News from the Tennessee Valley State, Local and National news
MONDAY, APRIL 30, 2007

Colleges should allow concealed weapons, say readers in poll

By Steve Stewart 340-2444

Brenda Freeman of Decatur calls firearms on school campuses "a double-edged sword," but she voted for them in an online poll.

She was in the majority. The question was "Should concealed weapons be allowed on college campuses?" Eighty-eight Daily readers (61.5 percent) voted yes, and 55 voted no.

The two-day, unscientific poll ended Sunday at

A student gunman killed 32 other people and himself two weeks ago at Virginia Tech, raising the issue of whether people there should have been armed for self-defense. Utah is the only state that expressly allows concealed weapons at public colleges, The Associated Press reported.

"On one hand," Freeman wrote in an e-mail, "there is the responsible person who carries a concealed weapon for protection purposes only. On the other hand, you have the person who carries a concealed weapon with intent to harm at some point. ...

'All-or-nothing decision'

"Weapon control is an all-or-nothing decision. There isn't a formula to separate the responsible weapon owner from the malicious weapon owner. This leaves you to decide which option carries the least amount of consequences, and how much death or destruction is 'acceptable.'

"If a school is known to allow concealed weapons, the likelihood of a student going on a shooting rampage is reduced. The malicious student knows that there is a measure of protection. Malicious students look for easy, unprotected targets."

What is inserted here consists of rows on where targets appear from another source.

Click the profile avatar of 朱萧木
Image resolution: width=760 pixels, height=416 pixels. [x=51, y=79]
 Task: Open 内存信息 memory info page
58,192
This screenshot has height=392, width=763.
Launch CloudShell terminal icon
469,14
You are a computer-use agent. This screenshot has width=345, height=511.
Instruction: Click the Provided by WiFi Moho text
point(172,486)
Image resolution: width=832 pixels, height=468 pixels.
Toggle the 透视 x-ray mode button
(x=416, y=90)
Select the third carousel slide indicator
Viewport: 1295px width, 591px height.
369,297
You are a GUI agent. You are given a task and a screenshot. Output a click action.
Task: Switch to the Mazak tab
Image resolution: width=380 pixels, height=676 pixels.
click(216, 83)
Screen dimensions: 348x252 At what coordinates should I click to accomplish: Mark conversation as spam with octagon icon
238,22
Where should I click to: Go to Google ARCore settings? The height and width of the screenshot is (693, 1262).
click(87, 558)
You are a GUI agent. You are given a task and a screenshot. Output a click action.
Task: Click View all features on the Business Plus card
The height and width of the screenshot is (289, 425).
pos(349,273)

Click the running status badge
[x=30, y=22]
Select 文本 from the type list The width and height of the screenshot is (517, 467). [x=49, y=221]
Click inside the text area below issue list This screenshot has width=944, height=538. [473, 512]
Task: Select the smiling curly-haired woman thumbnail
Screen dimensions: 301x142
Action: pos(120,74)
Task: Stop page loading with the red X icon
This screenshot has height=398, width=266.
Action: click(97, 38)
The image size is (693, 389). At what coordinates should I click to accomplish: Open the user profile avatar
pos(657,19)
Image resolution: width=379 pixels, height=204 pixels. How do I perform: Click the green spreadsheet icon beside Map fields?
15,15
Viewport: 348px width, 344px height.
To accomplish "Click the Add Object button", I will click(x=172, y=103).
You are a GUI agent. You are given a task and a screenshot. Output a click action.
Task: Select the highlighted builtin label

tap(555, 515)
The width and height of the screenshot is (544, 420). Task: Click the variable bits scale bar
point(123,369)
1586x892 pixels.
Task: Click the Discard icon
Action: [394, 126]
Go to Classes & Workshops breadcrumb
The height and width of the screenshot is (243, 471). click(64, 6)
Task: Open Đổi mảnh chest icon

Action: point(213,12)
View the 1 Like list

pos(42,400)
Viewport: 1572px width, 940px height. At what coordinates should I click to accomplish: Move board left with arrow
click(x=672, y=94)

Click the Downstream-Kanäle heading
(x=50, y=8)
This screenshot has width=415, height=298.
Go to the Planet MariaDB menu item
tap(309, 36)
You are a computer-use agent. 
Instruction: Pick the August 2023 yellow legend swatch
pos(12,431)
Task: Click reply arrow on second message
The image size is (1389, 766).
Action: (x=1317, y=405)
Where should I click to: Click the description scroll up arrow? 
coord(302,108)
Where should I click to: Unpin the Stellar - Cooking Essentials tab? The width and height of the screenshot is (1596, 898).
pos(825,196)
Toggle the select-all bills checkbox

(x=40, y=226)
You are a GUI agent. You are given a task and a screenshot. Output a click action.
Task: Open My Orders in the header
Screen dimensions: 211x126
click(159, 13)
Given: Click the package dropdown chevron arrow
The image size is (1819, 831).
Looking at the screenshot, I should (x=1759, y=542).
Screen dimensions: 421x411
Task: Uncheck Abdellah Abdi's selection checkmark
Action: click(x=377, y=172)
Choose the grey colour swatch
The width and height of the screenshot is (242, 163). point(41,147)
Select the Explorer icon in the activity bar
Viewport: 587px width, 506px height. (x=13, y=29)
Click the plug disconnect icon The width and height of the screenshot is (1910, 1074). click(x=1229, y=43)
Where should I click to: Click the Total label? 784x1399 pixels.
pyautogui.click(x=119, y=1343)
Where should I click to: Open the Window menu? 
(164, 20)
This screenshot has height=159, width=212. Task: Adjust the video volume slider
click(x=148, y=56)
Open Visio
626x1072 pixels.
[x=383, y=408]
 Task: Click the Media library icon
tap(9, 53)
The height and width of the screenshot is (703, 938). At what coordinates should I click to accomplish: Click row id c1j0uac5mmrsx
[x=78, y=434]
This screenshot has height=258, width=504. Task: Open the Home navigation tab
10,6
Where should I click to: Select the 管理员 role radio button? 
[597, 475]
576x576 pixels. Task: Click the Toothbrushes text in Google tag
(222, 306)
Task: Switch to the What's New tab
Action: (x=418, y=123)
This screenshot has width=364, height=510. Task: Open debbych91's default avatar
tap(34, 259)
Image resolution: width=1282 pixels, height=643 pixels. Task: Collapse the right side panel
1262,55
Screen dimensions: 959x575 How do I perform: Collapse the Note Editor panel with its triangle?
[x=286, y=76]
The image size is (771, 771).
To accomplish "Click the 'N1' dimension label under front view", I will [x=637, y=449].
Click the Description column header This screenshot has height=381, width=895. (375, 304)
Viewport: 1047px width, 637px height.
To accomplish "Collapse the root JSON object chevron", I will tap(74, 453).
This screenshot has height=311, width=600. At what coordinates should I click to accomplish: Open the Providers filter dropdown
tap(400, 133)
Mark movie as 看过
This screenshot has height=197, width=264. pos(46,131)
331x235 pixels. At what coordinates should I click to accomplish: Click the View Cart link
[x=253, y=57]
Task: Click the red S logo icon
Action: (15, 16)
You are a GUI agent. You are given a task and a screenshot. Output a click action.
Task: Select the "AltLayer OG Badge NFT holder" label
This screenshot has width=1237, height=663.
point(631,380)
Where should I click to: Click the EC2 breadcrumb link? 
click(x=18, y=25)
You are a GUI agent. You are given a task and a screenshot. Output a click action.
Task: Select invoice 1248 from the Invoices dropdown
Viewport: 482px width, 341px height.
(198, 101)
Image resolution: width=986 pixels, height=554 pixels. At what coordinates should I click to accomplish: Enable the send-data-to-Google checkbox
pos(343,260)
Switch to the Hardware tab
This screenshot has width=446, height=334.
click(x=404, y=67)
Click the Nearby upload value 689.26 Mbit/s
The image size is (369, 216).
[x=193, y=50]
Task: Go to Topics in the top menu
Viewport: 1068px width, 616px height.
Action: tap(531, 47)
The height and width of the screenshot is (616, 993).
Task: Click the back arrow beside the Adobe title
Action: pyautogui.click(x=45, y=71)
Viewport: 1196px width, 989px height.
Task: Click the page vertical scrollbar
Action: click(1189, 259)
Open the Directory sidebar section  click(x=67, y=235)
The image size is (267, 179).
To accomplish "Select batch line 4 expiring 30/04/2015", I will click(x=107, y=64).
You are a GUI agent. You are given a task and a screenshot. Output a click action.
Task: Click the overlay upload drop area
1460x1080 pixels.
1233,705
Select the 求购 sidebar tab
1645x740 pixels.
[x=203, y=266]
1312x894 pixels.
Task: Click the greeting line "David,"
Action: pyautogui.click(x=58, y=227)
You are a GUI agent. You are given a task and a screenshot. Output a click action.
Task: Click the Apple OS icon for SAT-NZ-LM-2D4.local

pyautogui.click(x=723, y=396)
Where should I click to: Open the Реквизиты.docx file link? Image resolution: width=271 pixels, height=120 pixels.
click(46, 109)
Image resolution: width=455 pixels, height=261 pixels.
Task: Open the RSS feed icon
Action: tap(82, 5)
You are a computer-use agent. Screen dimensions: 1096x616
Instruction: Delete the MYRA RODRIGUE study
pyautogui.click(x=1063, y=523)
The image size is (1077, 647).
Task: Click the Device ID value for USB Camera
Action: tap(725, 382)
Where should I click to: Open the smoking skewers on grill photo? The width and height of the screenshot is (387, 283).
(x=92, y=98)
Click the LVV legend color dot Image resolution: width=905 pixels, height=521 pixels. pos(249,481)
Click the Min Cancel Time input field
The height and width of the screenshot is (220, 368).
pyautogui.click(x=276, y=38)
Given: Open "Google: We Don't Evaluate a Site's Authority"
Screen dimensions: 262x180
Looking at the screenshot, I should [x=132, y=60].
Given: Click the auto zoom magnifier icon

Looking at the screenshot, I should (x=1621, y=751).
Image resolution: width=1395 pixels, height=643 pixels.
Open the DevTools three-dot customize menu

She said the real issue is personal responsibility.

"We as a society no longer teach children vital life skills: handling stress, self-esteem, honor and respect of others. Instead, there is a medication for what ails you, and if that causes a bad reaction, imbalance or unwanted side effect, there is another pill for that. Now place a loaded weapon in that imbalanced person's hands, and wait for the trigger."

Aaron Potts, also of Decatur, voted the other way.

"While I am concerned about the safety of the college kids," he wrote, "I feel security should be increased rather than arm the students.

"Have unannounced checks on lockers and dorms. Anyone with a weapon should be escorted off campus immediately.

"If anyone can bring a weapon on campus, can you imagine the number of accidental shootings there? If we can afford to pay a coach hundreds of thousand dollars a year, we can afford more security."